Майор почесал затылок, еще раз оглядел место преступления, убедился, что эксперт исправно щелкает затвором фотоаппарата, и вышел.
На лавочке во дворе сидел мужчина лет пятидесяти. Вид у него был несколько обескураженный, что при данных обстоятельствах неудивительно. Замятин устроился рядом, закурил.
— Рассказывайте, — спокойно начал майор.
— Да что тут рассказывать… У вас сигаретки не найдется? Свои выкурил.
Замятин молча протянул ему открытую пачку.
— Я на рыбалку собрался. Проснулся в полпятого, к пяти спустился в подвал, открыл дверь, включил свет в коридоре и чуть коньки не откинул. Все кругом кровью забрызгано, Владилен Викторович у стены сидит мертвый. Я сразу вашим позвонил.
— Угу… Открыли дверь?
— Открыл.
— Какую?
— Входную. Общую дверь, которая с улицы в подвальный коридор ведет.

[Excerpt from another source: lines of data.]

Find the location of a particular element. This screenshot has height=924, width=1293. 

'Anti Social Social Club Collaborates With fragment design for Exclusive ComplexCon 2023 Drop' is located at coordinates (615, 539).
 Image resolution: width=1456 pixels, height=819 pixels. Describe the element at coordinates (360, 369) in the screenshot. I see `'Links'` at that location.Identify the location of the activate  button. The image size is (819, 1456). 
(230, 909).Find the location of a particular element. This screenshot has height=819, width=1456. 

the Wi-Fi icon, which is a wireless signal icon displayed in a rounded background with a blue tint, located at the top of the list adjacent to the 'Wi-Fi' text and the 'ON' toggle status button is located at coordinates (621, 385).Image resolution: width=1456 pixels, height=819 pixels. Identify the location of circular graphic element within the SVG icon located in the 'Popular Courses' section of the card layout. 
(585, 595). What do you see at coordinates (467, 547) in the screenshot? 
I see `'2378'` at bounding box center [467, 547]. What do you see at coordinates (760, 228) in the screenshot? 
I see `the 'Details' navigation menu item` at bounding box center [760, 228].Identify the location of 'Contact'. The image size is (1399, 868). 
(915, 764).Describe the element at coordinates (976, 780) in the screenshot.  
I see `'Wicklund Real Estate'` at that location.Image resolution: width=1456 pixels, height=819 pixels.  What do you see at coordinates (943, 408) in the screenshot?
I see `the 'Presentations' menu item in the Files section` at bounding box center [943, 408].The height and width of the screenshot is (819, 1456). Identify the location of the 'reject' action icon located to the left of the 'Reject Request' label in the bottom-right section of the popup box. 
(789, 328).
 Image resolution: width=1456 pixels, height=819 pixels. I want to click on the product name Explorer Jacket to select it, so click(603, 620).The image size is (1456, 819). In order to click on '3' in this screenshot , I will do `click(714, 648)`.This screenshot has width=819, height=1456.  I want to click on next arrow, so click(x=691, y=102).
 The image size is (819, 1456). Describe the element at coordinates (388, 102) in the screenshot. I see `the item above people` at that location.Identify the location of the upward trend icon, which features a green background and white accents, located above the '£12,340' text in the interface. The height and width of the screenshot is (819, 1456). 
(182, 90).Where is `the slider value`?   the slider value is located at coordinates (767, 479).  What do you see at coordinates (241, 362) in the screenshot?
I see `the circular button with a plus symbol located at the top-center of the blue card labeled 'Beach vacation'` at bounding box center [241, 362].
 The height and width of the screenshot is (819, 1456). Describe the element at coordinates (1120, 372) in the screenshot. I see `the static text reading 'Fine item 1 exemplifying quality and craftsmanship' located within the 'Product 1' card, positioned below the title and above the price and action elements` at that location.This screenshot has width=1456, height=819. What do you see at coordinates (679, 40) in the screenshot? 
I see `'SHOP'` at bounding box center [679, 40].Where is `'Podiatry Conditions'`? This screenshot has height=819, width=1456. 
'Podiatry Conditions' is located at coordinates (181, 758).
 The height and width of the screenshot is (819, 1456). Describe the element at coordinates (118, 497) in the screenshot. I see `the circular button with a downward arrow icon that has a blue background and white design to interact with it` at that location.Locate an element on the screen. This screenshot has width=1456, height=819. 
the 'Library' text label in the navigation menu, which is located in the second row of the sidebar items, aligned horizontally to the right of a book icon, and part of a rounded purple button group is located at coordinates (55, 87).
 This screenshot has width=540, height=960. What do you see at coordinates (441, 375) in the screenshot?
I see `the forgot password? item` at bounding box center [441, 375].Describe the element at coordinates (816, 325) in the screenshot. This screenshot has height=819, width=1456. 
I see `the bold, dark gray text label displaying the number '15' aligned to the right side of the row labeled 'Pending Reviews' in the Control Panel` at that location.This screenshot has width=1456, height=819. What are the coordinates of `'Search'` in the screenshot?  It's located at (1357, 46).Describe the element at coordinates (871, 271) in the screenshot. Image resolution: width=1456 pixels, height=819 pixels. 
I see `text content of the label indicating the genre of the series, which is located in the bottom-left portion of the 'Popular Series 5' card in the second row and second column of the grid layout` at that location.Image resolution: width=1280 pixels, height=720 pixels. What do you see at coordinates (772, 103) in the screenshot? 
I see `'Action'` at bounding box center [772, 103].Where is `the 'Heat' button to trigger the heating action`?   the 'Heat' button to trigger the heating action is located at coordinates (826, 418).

— Она на ключ была заперта?
— Конечно. Жильцы всегда за собой общую дверь закрывают. Сами понимаете, какой притон в подвале нарисуется, если двери не запирать.
— Ключи у всех жильцов есть?
— У всех жильцов нашего подъезда.
У Замятина вспыхнула слабая надежда. Он прошелся до подвала, спросил у эксперта, есть ли при трупе связка ключей. Связки не было. Плохо. Значит, убийца запирал за собой дверь, воспользовавшись ключами жертвы. Замятин отдал распоряжение искать ключи во дворе и в ближайших урнах, уточнил, во сколько предположительно наступила смерть. «Между девятью и десятью часами вчерашнего вечера», — ответил криминалист. Майор потер глаза и вернулся к свидетелю.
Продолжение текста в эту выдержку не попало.